◆ SOURCE EXTRACT ◆
>>>
Oprah Talks O Magazine, Life Lessons, and Her Bestie Gayle at Hearst Tower

by Kristen Heinzinger

When Oprah comes to town, you make sure your schedule is cleared. Yesterday, a group of lucky Hearst editors got to witness the media mogul dish out some of her most divine Oprah-isms and lessons learned on her journey to becoming the mononymous marvel she is today at an intimate Q&A at Hearst Tower. Naturally, her bestie Gayle King was in the audience, as was O, The Oprah Magazine’s creative director Adam Glassman. Below, a few gems from the Hearst Master Class led by O Mags EIC Lucy Kaylin. Take it away, Oprah! 

Why she’s not a dreamer…
When I first met my best friend, Gayle, we were working at a TV station in Baltimore. I was making $22,000 a year and I was 22. I remember Gayle saying, “Imagine when you’re 30 and you’re making $30,000! And when you’re 40, you’re making $40,000!” My dream used to be to make the salary of your age. And then I stopped dreaming my own dreams, and realized that I would be more powerful if I stepped into the dream that creation had for me. If you can live the dream that’s already been dreamt for you, you don’t have to dream anymore.

How she keeps calm when fans freak out…
I was in Australia with the prime minister walking down the street—for some crazy reason we thought that was a logical thing to do—and I saw security pushing people back. I got really still, hands to the side, and I said not one word, and waited for everyone else to stop. You have to do that emotionally within yourself. That’s my greatest piece of advice for anyone who has a challenge going on in their life. It’s about being still so that you can know yourself.
<<<
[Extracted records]
>>>
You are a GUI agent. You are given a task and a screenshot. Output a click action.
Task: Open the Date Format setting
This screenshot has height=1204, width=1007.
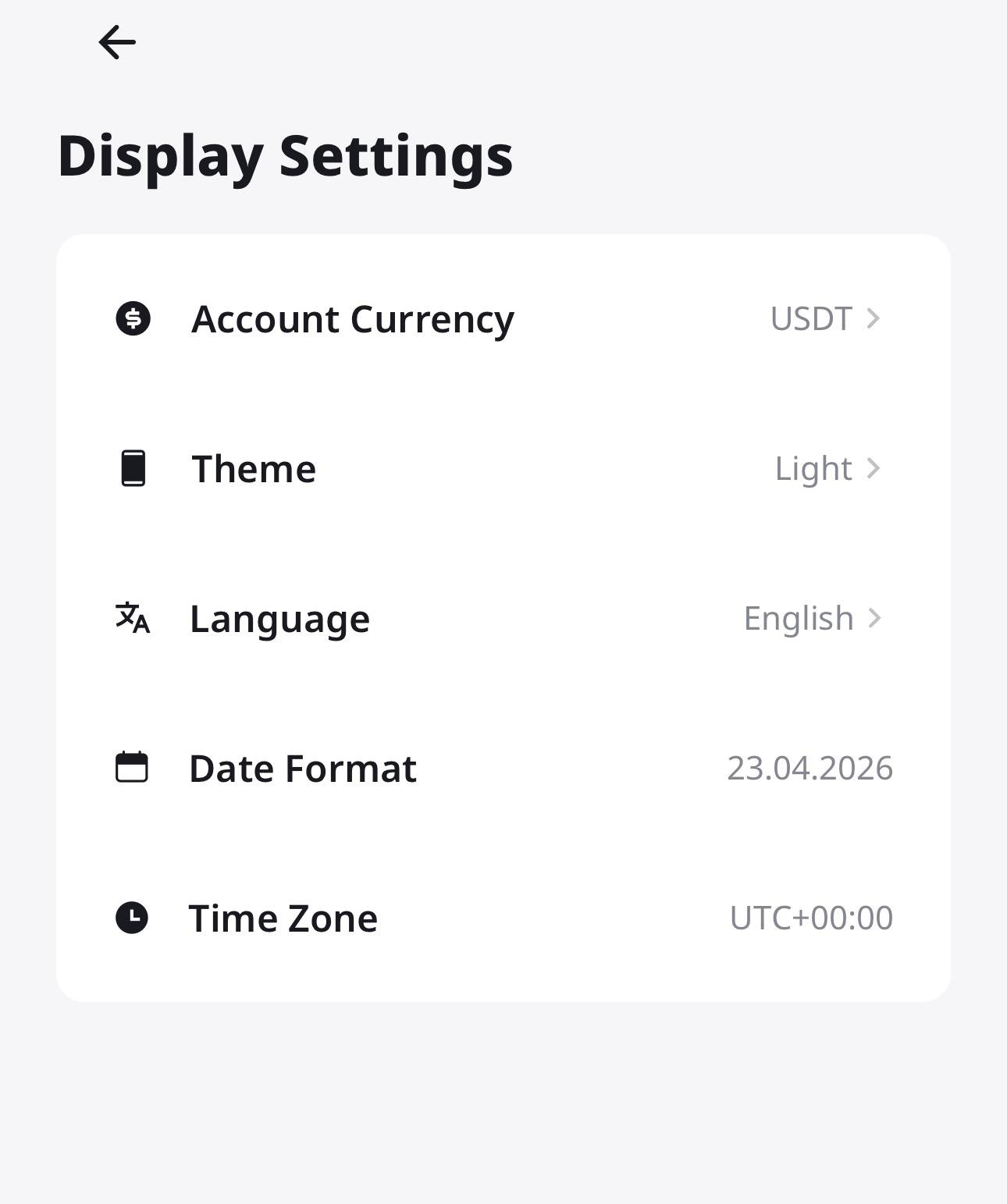[303, 768]
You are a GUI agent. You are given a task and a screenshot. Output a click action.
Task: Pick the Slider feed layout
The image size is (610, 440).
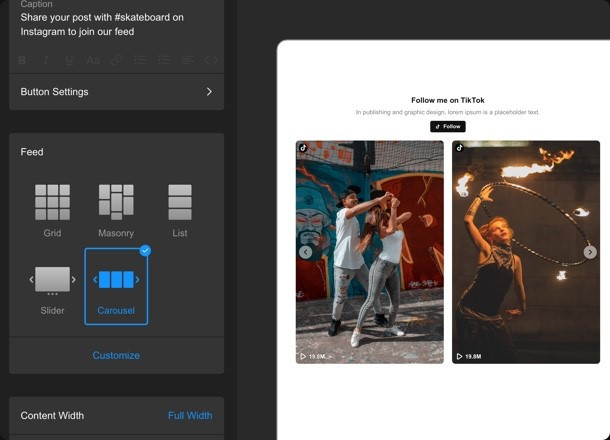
<<<
◆ SET OF TASKS ◆
1 - Do these statements agree with the article about Oprah at Hearst Tower? Answer yes or no for each, and quote the words that settle it. (a) Oprah was 22 and earning $22,000 a year when she met Gayle. (b) Adam Glassman led the Q&A. (c) In Australia, Oprah spoke to the crowd to calm them.
2 - List every person named in the article about Oprah at Hearst Tower, including the byline.

◆ FULL SOLUTIONS ◆
1 -
(a) Yes: "I was making $22,000 a year and I was 22."
(b) No: "the Hearst Master Class led by O Mags EIC Lucy Kaylin."
(c) No: "I said not one word, and waited for everyone else to stop."

2 -
Kristen Heinzinger
Oprah
Gayle King
Adam Glassman
Lucy Kaylin